▶ _PROVIDED PASSAGE_
* start *

Computer Science 341-02
Parallel Processing

Mount Holyoke College
Fall 2007

Lecture 21: Meeting: Discuss modern parallel architectures; Working on Distributed Quadtree implementation
Date: Thursday, December 6, 2007

Agenda

Announcements
- Baking at the Dobosh house, Tuesday, 12/11
- Final exam will be a take-home, out Tueday 12/11, due back 12/19.
Schedule
- Last meeting: Tuesday, December 11 - final project presentations
- All work to be considered for grading should be submitted by Monday, December 17
Parallel architectures
Working on distributed quadtree implementation
Course evalulations

Parallel Architectures

Historical Systems
- Connection Machine, by Thinking Machines. These are long, long gone. The CM-2 had 64K processors, connected in a mesh network. 2 GB memory, 10 GB disk typically. It was massive for the time (1990). CM-5 has some of the best LED displays.
- Cray, vector supercomputing. Their systems often followed the SPMD model. Cray was bought by SGI and later sold to Tera, which renamed itself Cray.
- Intel Paragon. Paragon was another mesh-interconnected system. The processors were partitioned among jobs. Intel has since gotten out of the supercomputer business, but its processors are used in many of the world's fastest computers today.

* end *

▶ _EXERCISE TASK_
List every system that the lecture notes name under the heading "Historical Systems."

▶ _PROVIDED MATERIAL_
* start *

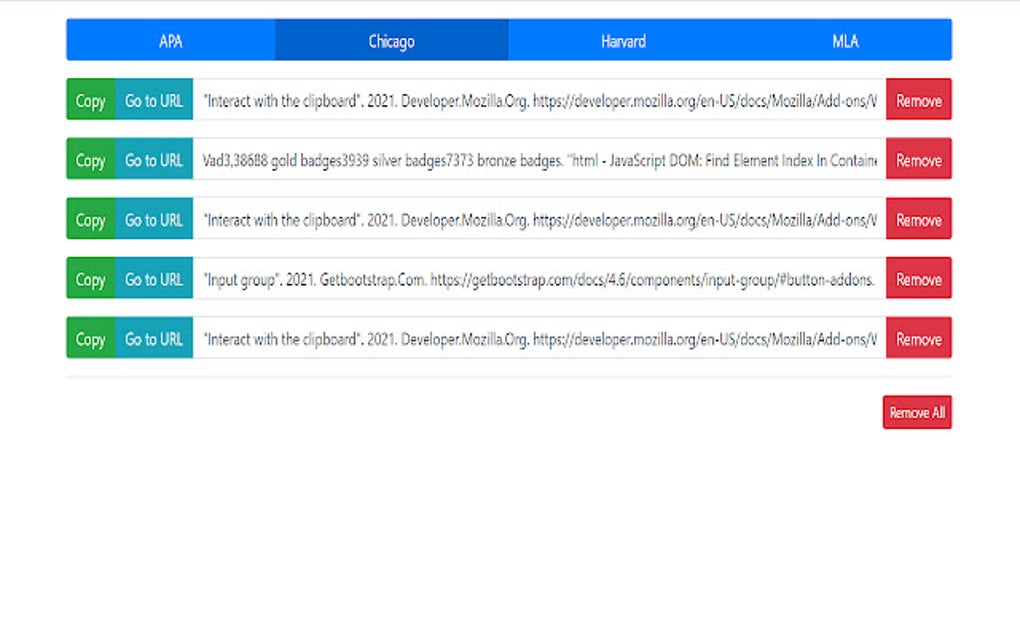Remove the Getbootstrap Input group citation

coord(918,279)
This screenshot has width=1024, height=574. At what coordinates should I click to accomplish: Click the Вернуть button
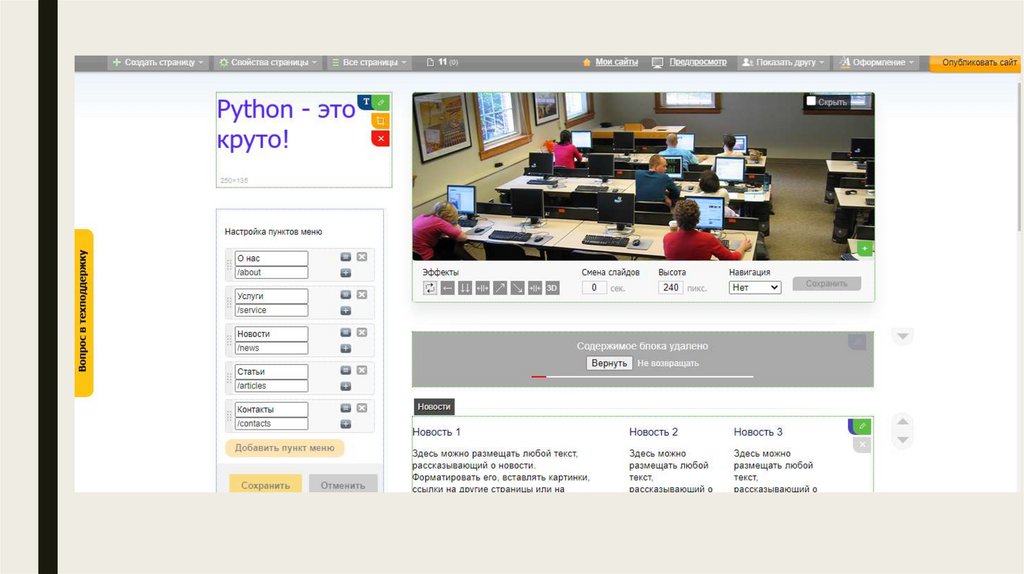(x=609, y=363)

* end *

▶ _SOLUTION TO THIS TASK_
Connection Machine (by Thinking Machines), Cray, and Intel Paragon.